Was just looking over an old 1986 Popular Photography magazine ... ah, those pages of camera store ads in the back.
Ah, if I was only wiser back when I was young ... I had the $$ but had other things on my mind.


----------



## tirediron (Jul 13, 2019)

Damn... that was some expensive stuff in 1986 dollars!


----------



## Derrel (Jul 13, 2019)

I remember the very first piece of brand new Nikon equipment that I purchased back in the 1980s, it was a 105 mm F2.5 AIS for which I paid $169 in 1982 or 1983.  I remember that in the summer of 1984 I bought a new Nikon FE-2 for $269,and that same summer I bought a used Nikon F Photomic FTN for $140.  For those who are not aware the FTN version was
the last and best metering prism for the F series. Yes there  was a Photomic T and a Photomic TN. Those two models came earlier, and I believe there was a basic Photomic, which was the first Metering prism.

 I actually remember seeing these yellow ads. Many of us used to read Popular Photography magazine back in the day. That advertiser used to run those easily distinguishable yellow ads every issue.  Buying equipment "mail order" was a popular thing to do back in those days, and used to save a pretty fair amount of money. 1986 was roughly 11 years before the Internet became even a small factor


----------



## Derrel (Jul 13, 2019)

If my memory serves me correctly ( and it may not be! ) 1986 was the year that the Leica M6 with light meter was introduced.

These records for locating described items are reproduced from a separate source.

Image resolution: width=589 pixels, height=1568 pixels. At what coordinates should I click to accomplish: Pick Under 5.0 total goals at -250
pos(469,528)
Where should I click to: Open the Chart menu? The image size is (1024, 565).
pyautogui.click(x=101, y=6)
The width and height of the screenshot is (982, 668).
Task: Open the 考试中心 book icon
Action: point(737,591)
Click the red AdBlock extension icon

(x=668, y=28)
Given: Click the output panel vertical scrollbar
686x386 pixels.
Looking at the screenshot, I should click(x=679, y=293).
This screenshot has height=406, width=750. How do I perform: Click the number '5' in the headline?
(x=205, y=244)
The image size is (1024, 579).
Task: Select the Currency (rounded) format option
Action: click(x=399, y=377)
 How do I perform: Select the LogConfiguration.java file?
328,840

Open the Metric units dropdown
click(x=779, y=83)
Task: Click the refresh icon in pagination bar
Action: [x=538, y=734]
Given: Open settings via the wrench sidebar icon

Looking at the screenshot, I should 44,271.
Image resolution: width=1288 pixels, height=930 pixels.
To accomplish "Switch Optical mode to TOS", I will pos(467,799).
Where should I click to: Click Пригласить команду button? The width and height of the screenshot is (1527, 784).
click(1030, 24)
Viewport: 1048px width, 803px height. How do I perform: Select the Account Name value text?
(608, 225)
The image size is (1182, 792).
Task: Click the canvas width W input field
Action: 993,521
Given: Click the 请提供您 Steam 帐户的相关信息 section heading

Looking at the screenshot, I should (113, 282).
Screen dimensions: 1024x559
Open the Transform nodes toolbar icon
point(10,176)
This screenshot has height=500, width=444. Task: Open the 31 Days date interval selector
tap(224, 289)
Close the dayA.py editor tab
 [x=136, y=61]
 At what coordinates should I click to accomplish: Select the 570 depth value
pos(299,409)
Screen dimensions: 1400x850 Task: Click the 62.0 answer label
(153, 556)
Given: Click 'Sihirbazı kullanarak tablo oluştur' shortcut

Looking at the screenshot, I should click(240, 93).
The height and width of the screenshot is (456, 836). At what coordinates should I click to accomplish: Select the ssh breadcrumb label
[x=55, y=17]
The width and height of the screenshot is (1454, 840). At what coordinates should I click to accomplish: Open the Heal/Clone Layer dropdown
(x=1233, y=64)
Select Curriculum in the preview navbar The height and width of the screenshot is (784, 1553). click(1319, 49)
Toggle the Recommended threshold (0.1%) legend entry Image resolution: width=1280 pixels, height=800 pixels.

I used to have a Pop Photo magazine with their Leica M6 test report in it

 It has not to been too many years now since Popular Photography  magazine suddenly went out of publication. By the time they printed their last  issue, the vast majority of photography talk and articles had transitioned to the World Wide Web, And the idea of a printed monthly magazine  about photography had become rather old-fashioned, much the same as regularly scheduled series television seems kind of quaint these days in the age of Netflix


----------



## compur (Jul 13, 2019)

At about that time I bought a brand new Yashica 124G. As I recall it was about $150.


----------